Bending AR plate is always risky. If you can determine the grain direction of the plate that can help to prevent fracture.
In my previous life as a brake operator I initially had zero experience with the stuff. One day we for a job bending some 3/8th AR plate about 8 feet long. I figured it would be a difficult push and used a wide bottom die around 3 inches. A millwright was helping me and after we had clamped the plate I picked up the foot control and pulled it out to its full reach. The millwright asked what I was doing and I said for him to stand back. His eyes bugged out as we listened to the creaks as the plate did the bend.
I had only a few years experience and the next day I described bending this stuff to an old guy who ran a placer mining equipment outfit. He expressed surprise that we bent 3/8 plate and said I was lucky. He recounted that years ago at Dominion bridge in Vancouver an operator was bending AR and the plate fractured. The man was standing in front of the plate as it shot out and decapitated him. General policy was not to bend any AR plate over 1/4 thick. He suggested that the customer obviously knew that and sent the job to us in the hopes we would bend it.
Be safe.
 
You will need a shit ton of capacity for that. I have no conversions for shit ton to actual tonnage.

In other words, if you have to ask, you don't have enough.

If fact, I don't know anyone that would take that bend on. Even if they had sufficient tonnage, it would be spread over a large length, and putting point loads on a giant press break is a recipe for destruction.

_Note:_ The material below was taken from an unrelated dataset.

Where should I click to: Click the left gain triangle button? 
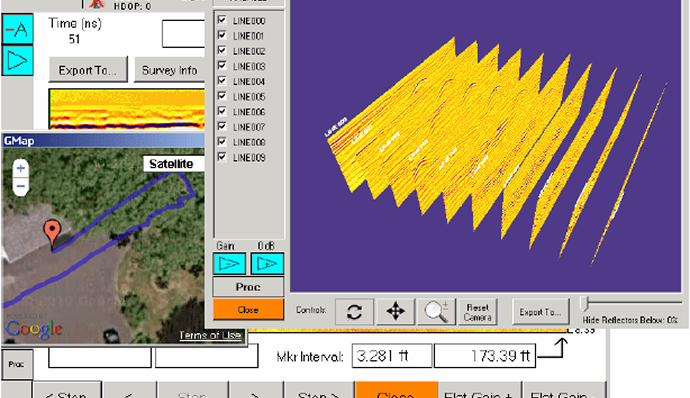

I used to routinely bend AR, and it doesn't follow the rules.
 
I don't know if this applies to AR500 steel, but traditional "armor steel" in general could only be punched very slowly. I'd guess that this would apply to bending as well.
 
...I don't know anyone that would take that bend on. Even if they had sufficient tonnage, it would be spread over a large length, and putting point loads on a giant press break is a recipe for destruction...

Just to qualify that bit, the amount of point loading that a press can handle is directly related to its capacity.
A 200 ton point load in the middle of a 750 ton press bed would not likely cause problems but if you apply
the same load on a 250 ton press and you're asking for trouble...
 
No further comment from the OP. It might help if he were to explain why he wants to bend such thick/small pieces of a difficult metal.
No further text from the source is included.